● **Work instruction**
Pick out and copy every line below that has the word "step".
● ● ● ● ●
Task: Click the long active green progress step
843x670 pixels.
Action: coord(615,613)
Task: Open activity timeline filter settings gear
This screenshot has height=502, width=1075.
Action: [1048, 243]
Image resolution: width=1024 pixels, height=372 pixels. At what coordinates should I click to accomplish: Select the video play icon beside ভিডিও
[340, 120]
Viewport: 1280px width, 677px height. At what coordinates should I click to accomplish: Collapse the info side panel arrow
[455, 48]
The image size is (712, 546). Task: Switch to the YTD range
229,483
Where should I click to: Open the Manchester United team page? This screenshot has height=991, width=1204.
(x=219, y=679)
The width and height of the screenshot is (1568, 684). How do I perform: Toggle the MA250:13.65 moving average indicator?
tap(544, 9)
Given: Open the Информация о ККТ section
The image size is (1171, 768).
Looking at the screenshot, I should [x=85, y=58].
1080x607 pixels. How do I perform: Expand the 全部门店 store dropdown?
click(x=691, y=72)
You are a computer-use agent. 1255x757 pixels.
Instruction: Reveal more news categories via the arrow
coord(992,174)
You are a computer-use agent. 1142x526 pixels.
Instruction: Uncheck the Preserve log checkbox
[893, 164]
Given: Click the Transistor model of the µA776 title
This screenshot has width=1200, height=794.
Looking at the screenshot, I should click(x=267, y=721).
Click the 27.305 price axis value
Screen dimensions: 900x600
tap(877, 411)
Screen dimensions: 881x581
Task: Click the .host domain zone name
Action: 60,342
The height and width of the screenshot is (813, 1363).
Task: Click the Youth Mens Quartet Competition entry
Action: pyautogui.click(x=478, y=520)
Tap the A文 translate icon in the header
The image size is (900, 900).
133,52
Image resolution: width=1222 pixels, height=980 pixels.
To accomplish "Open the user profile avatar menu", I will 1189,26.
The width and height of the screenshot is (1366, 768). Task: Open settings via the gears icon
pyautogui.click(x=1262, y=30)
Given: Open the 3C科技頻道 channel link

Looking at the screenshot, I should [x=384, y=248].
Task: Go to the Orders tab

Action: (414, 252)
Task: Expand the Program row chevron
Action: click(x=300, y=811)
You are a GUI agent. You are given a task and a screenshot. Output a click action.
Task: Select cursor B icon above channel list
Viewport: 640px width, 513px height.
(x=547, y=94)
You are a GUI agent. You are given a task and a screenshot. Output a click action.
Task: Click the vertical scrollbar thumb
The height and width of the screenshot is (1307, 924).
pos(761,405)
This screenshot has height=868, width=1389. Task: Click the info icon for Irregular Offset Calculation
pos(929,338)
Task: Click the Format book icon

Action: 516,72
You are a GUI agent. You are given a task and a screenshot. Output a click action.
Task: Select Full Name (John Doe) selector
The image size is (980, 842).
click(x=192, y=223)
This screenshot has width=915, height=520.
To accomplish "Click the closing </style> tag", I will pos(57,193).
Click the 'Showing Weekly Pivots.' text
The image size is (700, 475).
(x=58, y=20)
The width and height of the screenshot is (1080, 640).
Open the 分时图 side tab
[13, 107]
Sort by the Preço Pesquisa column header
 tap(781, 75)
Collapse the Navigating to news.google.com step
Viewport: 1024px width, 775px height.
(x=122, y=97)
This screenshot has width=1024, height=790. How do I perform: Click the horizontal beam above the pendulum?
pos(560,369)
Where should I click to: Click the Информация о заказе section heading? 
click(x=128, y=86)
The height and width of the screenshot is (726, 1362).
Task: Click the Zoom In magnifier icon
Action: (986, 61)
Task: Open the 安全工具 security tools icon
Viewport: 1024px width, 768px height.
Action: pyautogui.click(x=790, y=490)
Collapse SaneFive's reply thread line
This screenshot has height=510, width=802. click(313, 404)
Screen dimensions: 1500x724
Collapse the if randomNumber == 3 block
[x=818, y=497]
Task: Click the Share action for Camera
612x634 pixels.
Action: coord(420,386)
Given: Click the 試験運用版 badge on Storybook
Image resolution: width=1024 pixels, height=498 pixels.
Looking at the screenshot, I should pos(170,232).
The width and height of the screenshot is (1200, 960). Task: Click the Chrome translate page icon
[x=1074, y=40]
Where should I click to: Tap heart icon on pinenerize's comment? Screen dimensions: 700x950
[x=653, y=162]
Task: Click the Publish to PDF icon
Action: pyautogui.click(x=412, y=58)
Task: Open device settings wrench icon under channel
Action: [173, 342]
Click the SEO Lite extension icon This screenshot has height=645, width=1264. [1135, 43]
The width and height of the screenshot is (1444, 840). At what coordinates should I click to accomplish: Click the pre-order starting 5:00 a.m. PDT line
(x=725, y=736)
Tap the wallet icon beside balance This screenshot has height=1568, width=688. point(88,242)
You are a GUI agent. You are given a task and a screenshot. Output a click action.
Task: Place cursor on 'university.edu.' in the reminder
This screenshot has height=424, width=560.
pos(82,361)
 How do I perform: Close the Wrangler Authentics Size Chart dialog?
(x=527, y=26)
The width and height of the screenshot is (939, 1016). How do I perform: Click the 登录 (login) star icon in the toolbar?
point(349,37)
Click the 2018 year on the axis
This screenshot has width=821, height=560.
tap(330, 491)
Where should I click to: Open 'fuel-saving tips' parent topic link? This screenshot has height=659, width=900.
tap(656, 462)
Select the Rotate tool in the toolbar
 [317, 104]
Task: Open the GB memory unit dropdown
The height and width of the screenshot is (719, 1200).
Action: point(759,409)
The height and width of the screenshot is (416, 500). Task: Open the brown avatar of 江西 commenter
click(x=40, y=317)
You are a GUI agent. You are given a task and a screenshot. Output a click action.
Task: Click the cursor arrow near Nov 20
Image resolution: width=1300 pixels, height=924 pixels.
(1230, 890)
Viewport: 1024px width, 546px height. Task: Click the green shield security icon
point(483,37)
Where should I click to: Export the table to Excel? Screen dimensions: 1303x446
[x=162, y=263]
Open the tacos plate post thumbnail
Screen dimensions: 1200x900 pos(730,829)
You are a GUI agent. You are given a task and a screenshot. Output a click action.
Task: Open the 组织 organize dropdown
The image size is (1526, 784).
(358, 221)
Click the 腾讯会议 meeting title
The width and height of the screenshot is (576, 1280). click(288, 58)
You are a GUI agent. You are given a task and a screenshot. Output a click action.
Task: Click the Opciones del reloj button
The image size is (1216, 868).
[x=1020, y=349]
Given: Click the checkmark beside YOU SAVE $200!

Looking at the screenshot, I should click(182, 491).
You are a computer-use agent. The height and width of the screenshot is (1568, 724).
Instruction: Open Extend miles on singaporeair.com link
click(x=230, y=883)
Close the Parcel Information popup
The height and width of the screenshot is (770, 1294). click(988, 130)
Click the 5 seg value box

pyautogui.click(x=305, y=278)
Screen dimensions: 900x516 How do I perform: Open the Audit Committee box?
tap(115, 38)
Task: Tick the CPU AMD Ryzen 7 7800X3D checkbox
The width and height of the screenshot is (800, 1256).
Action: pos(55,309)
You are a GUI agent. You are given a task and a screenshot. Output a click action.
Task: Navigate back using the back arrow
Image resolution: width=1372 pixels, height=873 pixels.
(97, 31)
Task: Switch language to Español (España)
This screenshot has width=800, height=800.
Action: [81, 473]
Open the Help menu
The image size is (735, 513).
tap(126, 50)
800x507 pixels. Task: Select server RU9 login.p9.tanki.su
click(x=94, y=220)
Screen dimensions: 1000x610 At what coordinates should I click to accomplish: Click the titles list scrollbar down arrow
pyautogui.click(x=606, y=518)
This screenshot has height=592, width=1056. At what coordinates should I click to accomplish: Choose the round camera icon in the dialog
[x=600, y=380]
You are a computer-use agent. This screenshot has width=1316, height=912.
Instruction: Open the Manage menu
● ● ● ● ●
● **Completed exercise**
Task: Click the long active green progress step
Collapse the Navigating to news.google.com step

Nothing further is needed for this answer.